## Texto de referencia
La Iglesia y la Justicia argentinas
han pedido al gobierno detener al narcotráfico antes de que el país se
transforme en un narco Estado. Pero no es fácil, las drogas han calado hondo y
el gobierno no sabe cómo resolver el problema.
Lo primero que debe hacer es
admitirlo, analizar su gravedad y en qué etapa está, comparar lo que se hace en
Colombia, Perú, México y EE.UU., y así determinar su estrategia de lucha. El
narcotráfico tiene tres estadios bien demarcados. Al principio enamora y gana
las simpatías de las clases populares y después de ricas y poderosas. Luego
confunde y corrompe todo. Y en su tercera etapa se vuelve incontrolable,
violento y sanguinario matando todo a su paso. Es el mismo proceso que tiene la
droga cuando entra en el cuerpo del adicto.

## Lista de tareas
1 - Traduce al inglés esta oración del texto sobre el narcotráfico en Argentina: "El narcotráfico tiene tres estadios bien demarcados."
2 - Transcribe sin cambios el fragmento del texto sobre el narcotráfico en Argentina que va desde "La Iglesia y" hasta "resolver el problema.", incluidas ambas partes.
3 - Retoma el texto sobre el narcotráfico en Argentina y continúalo después de su última oración.

## Datos de origen

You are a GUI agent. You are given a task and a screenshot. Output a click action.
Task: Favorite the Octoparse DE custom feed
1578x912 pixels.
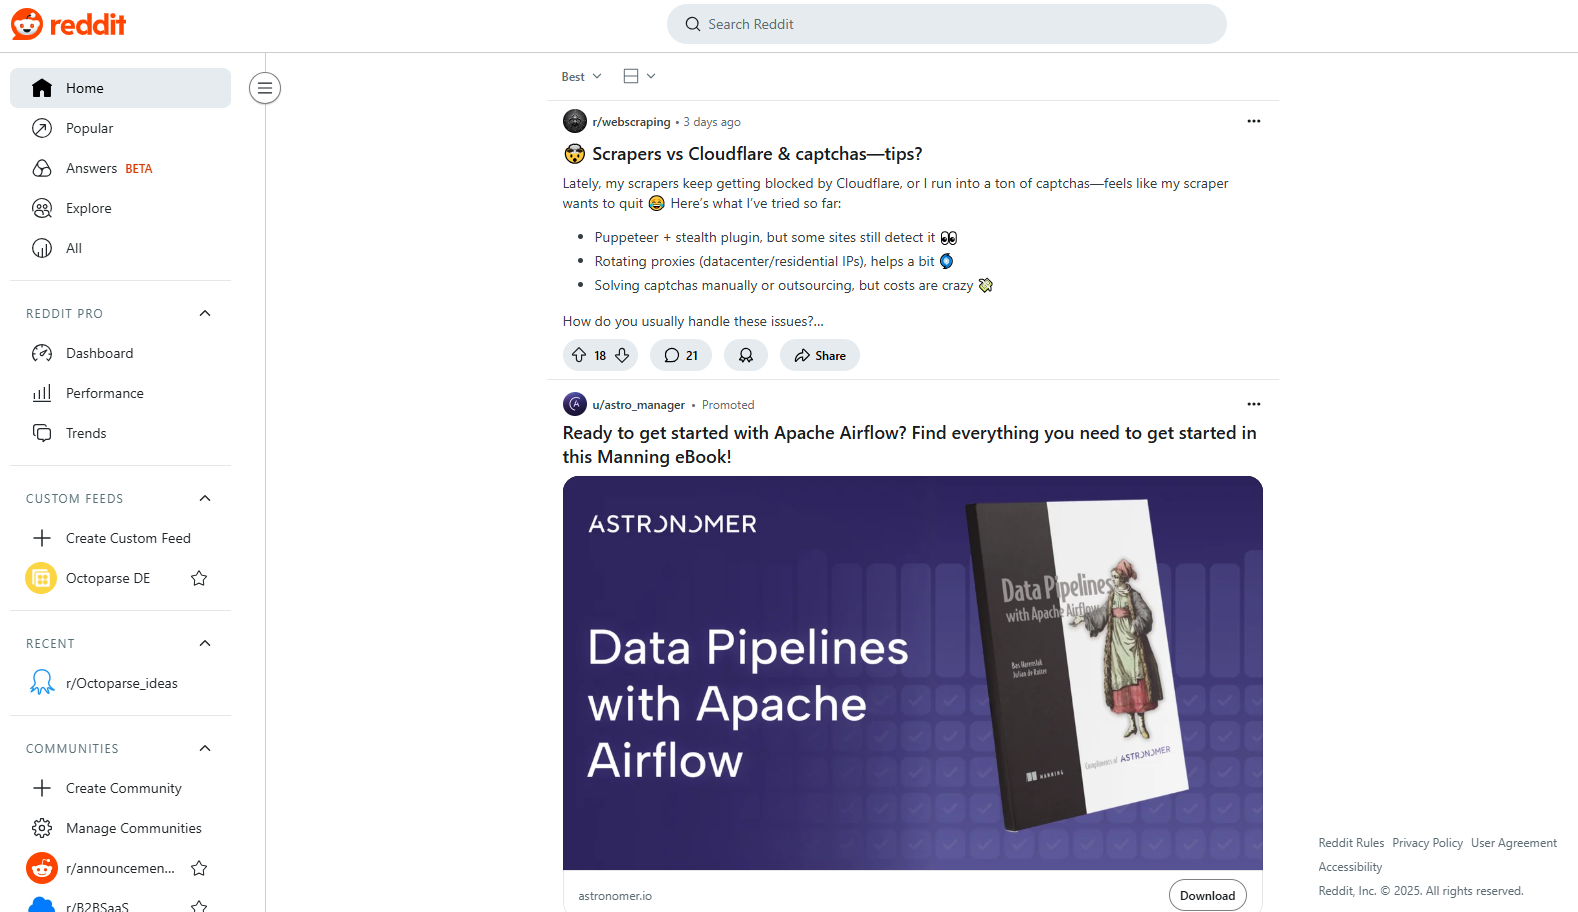[x=199, y=578]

## Respuestas
1 - Drug trafficking has three clearly defined stages.

2 -
La Iglesia y la Justicia argentinas
han pedido al gobierno detener al narcotráfico antes de que el país se
transforme en un narco Estado. Pero no es fácil, las drogas han calado hondo y
el gobierno no sabe cómo resolver el problema.

3 -
Todavía hay tiempo para
hacer algo dicen obispos y jueces. Pero no es sencillo. El país tiene cuatro
elementos del que se nutre y aprovecha el narcotráfico: Pobreza, corrupción, debilidad
institucional y una geopolítica deficiente; está pensado en y desde Buenos
Aires, dejando poblaciones y fronteras a la deriva.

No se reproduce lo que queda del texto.